Mr J Johnson (instructed byThe Treasury Solicitors) appeared on behalf of the Respondent.
Judgment
Lord Justice Toulson:
AB is a citizen of the Democratic Republic of Congo. He was born on 9 July 1979. He entered the United Kingdom illegally on 4 November 2002 and claimed asylum 3 days later. His application was refused for reasons set out in a letter from the respondent dated 5 January 2003. He appealed against that refusal.
Most unfortunately, there have been four hearings of his appeal by different adjudicators or immigration judges. On each of the first three occasions the decision was set aside on appeal and a rehearing ordered.

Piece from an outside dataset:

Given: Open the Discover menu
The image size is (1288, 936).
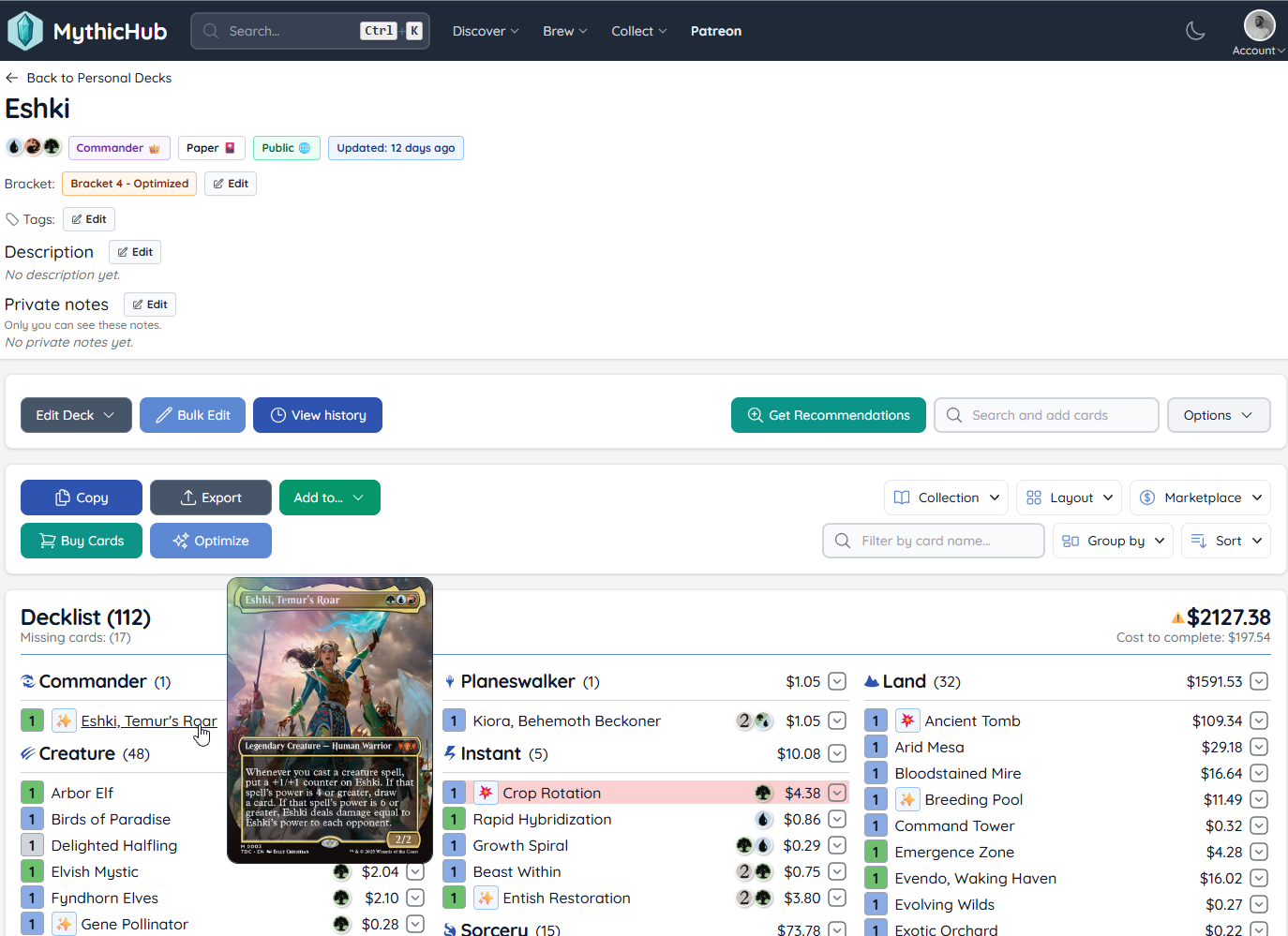Looking at the screenshot, I should pos(485,30).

This is an appeal from the decision reached on the fourth hearing by a senior immigration judge and an immigration judge. The tribunal promulgated its decision on 30 November 2006. It dismissed his asylum claim and a claim made by him under article 8 of the European Convention. There is no appeal in respect of the asylum claim, but he appeals against the dismissal of his article 8 claim.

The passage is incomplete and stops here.